A blog by the Brick Factory The Brick Factory

Vishing: A Scam That Doesn't Even Sound Like a Real Word

About a week ago, I wrote a blog entry on my newfound paranoia and fear of cell phone spam.  Fortunately, I have had time to relax, breathe, and find a totally new fear.  "Vishing" is a term that is the combination of the words "voice" and "phishing."  In case you are unfamiliar, phishing is basically an attempt to illegally and fraudulently acquire sensitive details, such as usernames, passwords and credit card information, by masquerading as an upright entity in an electronic communication.  Vishing takes this idea to the next level, an annoying and scary level.

By now, everyone has learned to not open email spam that contains fraudulent information or links asking for sensitive information, but people still trust the telephone.  This trust is exactly what vishing feeds upon.  Here is how this new scam works:

First, the criminal configures a war dialer to call numbers in a given region.  Sometimes, however, the criminal steals a phone list from a legitimate financial institution and uses a professional auto-dialing company, unbeknownst to them, to perform the scam.  When the person answers the call, they are generally instructed to call a number due to fraudulent charges on their account.  The criminal is crafty enough to have the caller ID show up as the same number that the message is instructing the victim to call.  This adds a layer of trust and legitimacy to an otherwise iffy phone call.

When the person calls the number, they are instructed to enter their information (such as a credit card number) on the keypad of their phone.  Once this information is obtained, the visher has all the materials necessary to use the account.  These kinds of calls sometimes request PINs, dates of birth, and other security information.

People need to think twice before offering sensitive information, especially over an automated system.
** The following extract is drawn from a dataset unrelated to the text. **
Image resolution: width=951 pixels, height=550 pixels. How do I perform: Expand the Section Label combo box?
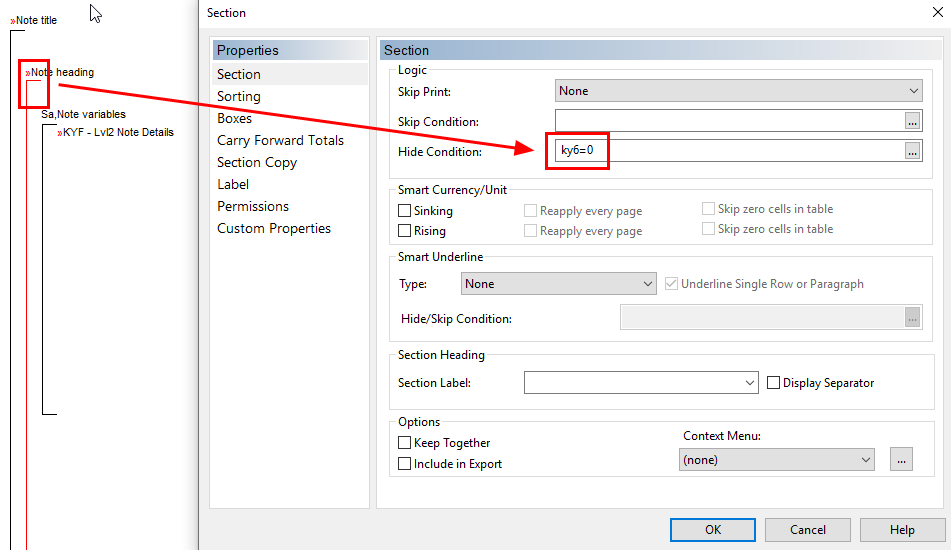click(x=641, y=383)
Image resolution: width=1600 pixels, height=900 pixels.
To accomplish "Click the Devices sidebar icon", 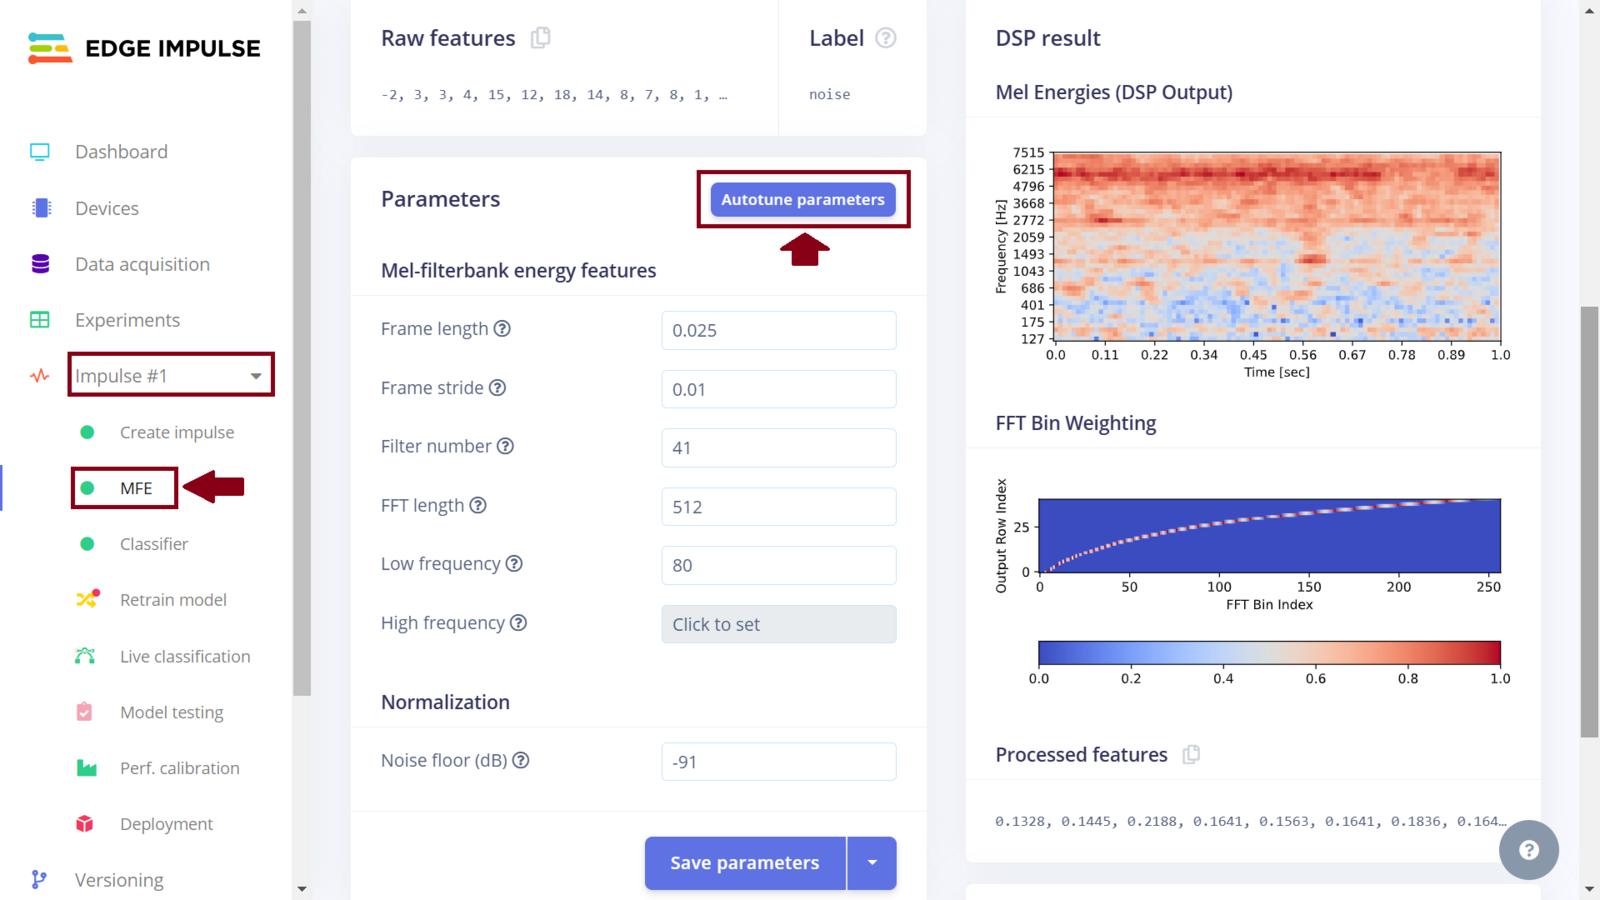I will (41, 208).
Once criminals get information from you, they will not think twice about cleaning out your account.  In 2006, it was predicted that vishing would be the new ‘headache' for people in the world of scams.  Unfortunately, this has proven true, as the number of vishing victims has gradually risen in the last two years.
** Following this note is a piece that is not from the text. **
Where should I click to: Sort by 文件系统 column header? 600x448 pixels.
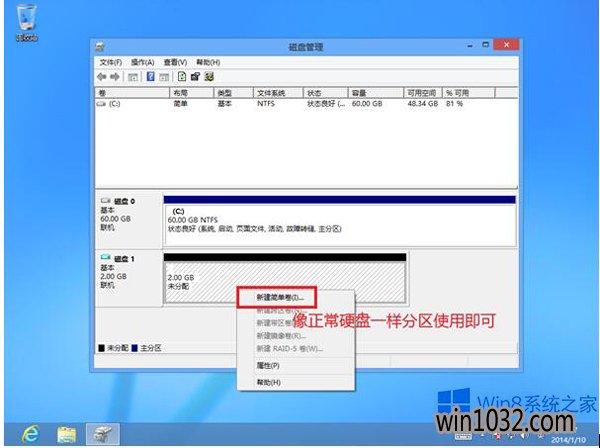(271, 92)
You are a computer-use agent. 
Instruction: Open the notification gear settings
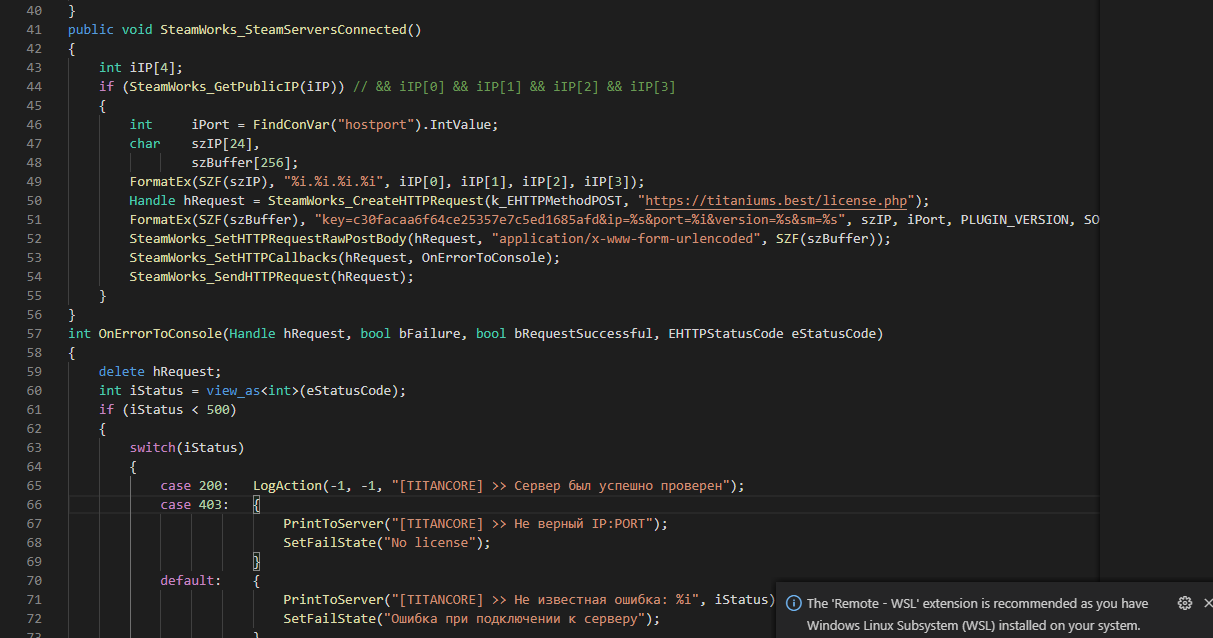pyautogui.click(x=1185, y=603)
On some blog sites, I have read comments about the vishing problem claiming that if the everyday man or woman had more common sense, then scams like this would not happen.  I highly doubt that a lack of common sense is the problem.  Shows like The Real Hustle prove to me that not only are scam artists becoming more and more creative, but that scams are becoming increasingly hard to tell from a legitimate proposition.  Vishing is simply another one of these scams.  Once more people are aware of it, the success rate of these criminals will decrease exponentially, but until then, they are still making bank.
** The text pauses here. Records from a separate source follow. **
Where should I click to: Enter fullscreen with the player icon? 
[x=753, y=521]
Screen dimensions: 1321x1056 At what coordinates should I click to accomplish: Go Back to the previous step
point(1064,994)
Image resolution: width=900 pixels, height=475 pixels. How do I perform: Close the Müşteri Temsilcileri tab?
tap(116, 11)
Unlike my advice for combating cell phone spam, there is less that I can tell you about how to protect yourself from this menace.  Since this is a new type of technology, there is not much you can do in terms of installing software or some sort of encryption method.  The best thing that you can do to protect yourself is to be suspicious of automated calls and contact your bank directly if you are asked to call a phone number in an automated message.